The Ohio legislature is trying to pass an extreme “Stand Your Ground” bill that would put lives in danger. It would allow anyone in public places like malls or parking lots to shoot to kill if they feel threatened without any responsibility to try to deescalate or simply walk away.



Read our full fact sheets: House, Senate

  • Gun violence poses a serious risk to the public safety and human rights of Ohio residents. Over 1,400 people die as a result of gun violence in Ohio every year – one person every six hours – and it is the second-leading cause of death for Ohio children ages 1 to 17.

Public safety:

  • Everyone has the right to self defense. But research shows that Stand Your Ground laws actually endanger lives and public safety: the American Medical Association found that Florida’s implementation of this law led to a 32% increase in firearm-related homicides.
  • This bill is also simply unnecessary: Ohio already subscribes to the “Castle Doctrine” which requires no duty to retreat before shooting to kill when defending yourself in your home or vehicle. Keeping the “duty to retreat” when in public places exists to minimize the use of deadly force to incidents where there is no safe alternative.
  • The “duty to retreat” is a standard by which we all operate as individuals – instead of throwing a punch at the first sign of a threat, we expect people to at least attempt to deescalate or walk away, resorting to violence only when absolutely necessary.

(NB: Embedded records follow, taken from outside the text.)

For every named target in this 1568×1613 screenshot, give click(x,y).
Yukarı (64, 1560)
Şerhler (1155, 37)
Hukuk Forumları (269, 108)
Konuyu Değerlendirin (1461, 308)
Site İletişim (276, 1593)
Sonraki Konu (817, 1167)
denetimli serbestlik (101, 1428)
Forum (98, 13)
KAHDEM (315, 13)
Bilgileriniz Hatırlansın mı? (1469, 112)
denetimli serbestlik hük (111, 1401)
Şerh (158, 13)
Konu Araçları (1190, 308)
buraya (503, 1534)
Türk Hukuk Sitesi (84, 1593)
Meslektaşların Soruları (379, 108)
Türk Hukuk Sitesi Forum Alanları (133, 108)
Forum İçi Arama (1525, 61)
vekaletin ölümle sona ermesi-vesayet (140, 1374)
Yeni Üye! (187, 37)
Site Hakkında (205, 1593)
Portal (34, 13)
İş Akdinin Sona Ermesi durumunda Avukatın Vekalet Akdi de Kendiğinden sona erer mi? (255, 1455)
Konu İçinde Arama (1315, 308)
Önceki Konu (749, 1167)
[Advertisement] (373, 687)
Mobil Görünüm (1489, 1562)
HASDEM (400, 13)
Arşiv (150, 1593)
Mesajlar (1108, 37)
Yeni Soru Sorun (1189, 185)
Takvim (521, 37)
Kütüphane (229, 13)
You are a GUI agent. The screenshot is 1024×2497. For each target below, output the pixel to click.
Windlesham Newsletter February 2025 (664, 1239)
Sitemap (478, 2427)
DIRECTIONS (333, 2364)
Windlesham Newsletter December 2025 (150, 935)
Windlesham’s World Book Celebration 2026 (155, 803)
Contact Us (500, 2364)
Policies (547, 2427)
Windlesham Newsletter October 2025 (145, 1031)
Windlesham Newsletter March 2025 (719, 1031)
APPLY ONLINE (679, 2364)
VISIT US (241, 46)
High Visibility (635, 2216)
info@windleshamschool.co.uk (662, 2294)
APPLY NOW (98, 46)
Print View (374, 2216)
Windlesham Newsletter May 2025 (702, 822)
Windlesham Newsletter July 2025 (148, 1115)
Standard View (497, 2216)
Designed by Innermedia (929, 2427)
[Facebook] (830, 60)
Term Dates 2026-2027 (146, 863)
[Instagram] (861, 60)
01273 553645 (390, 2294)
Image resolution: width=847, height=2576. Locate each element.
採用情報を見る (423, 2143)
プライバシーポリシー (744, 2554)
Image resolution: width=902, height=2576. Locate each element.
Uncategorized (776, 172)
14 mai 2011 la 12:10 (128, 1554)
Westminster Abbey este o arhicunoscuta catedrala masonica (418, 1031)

Why wouldn’t we want the same amount of care – if not more – when handling a deadly weapon?
  • This would effectively allow private individuals to be held to a lower standard on the use of deadly force than law enforcement officials.

Racial disparity:

  • The American Bar Association found that the application of Stand Your Ground laws is “unpredictable, uneven and results in racial disparities”, also finding that interracial homicides spiked in the states that had these laws.
  • In Stand Your Ground states, white homicide defendants with Black victims are 11 times more likely to escape conviction than Black homicide defendants with a victim who is white.